* PROMPT: Repeat each entry exactly; omit all pictures.
*** ENTRIES SHOWN ***
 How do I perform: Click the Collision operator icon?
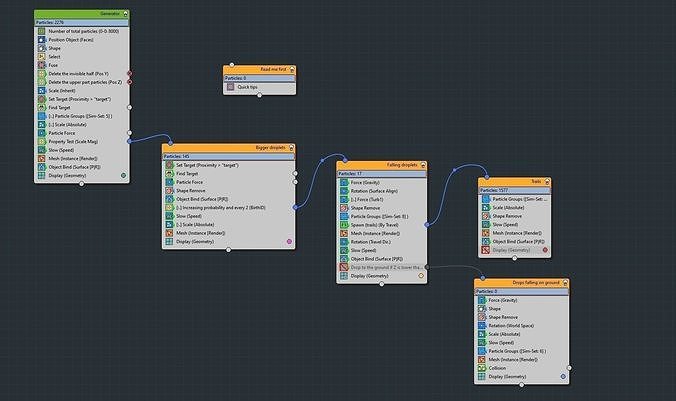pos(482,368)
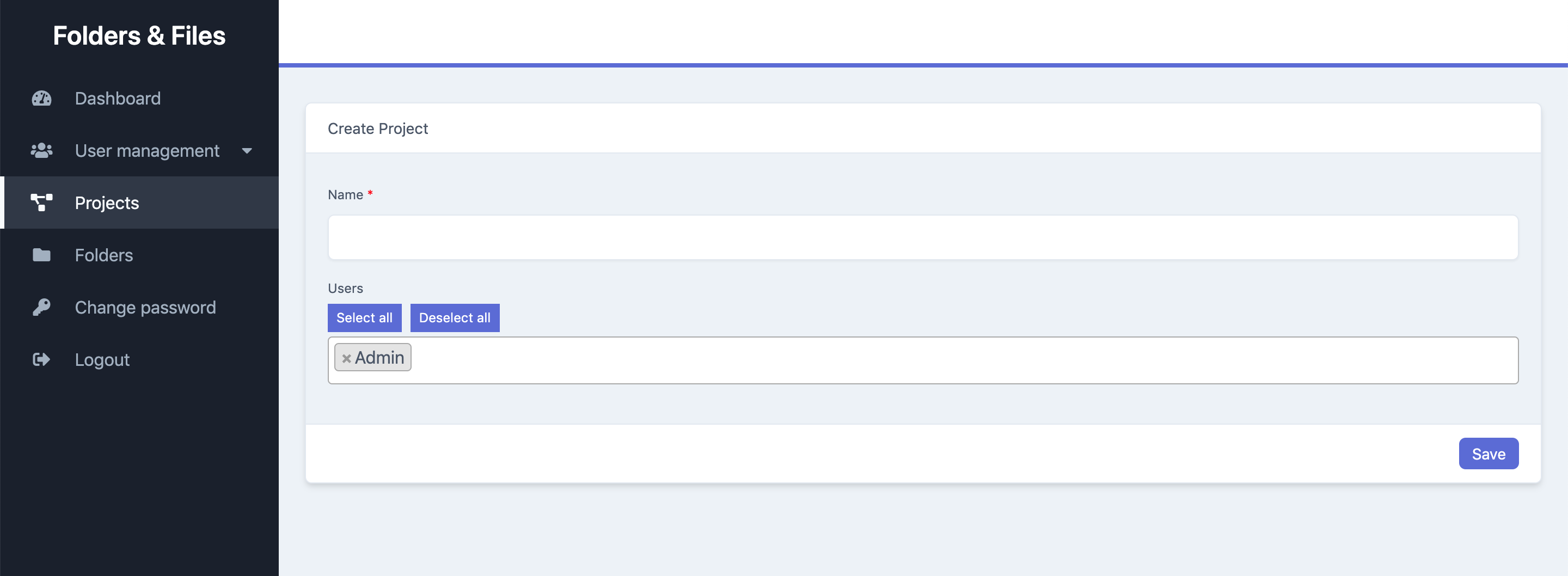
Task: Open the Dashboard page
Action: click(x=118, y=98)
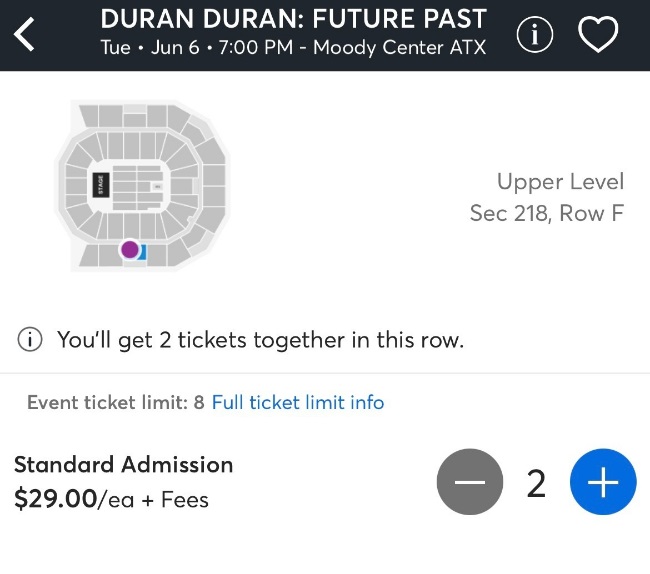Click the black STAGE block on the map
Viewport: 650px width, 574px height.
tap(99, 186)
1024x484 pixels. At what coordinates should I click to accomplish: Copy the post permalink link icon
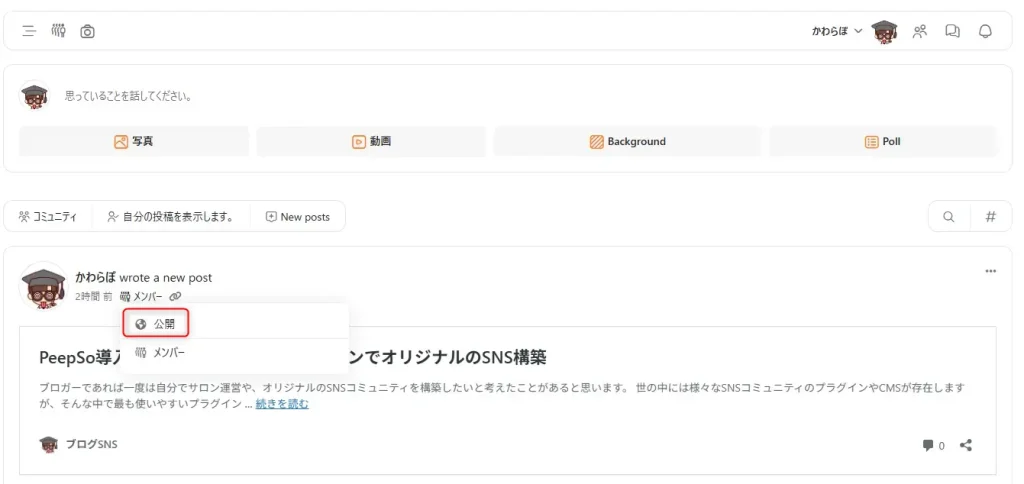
*** End of ENTRIES SHOWN ***
* RESULT:
 How do I perform: Click the Collision operator icon?
pos(482,368)
Task: Open the Dashboard page
Action: click(x=118, y=98)
Click the black STAGE block on the map
Viewport: 650px width, 574px height.
tap(99, 186)
1024x484 pixels. At what coordinates should I click to accomplish: Copy the post permalink link icon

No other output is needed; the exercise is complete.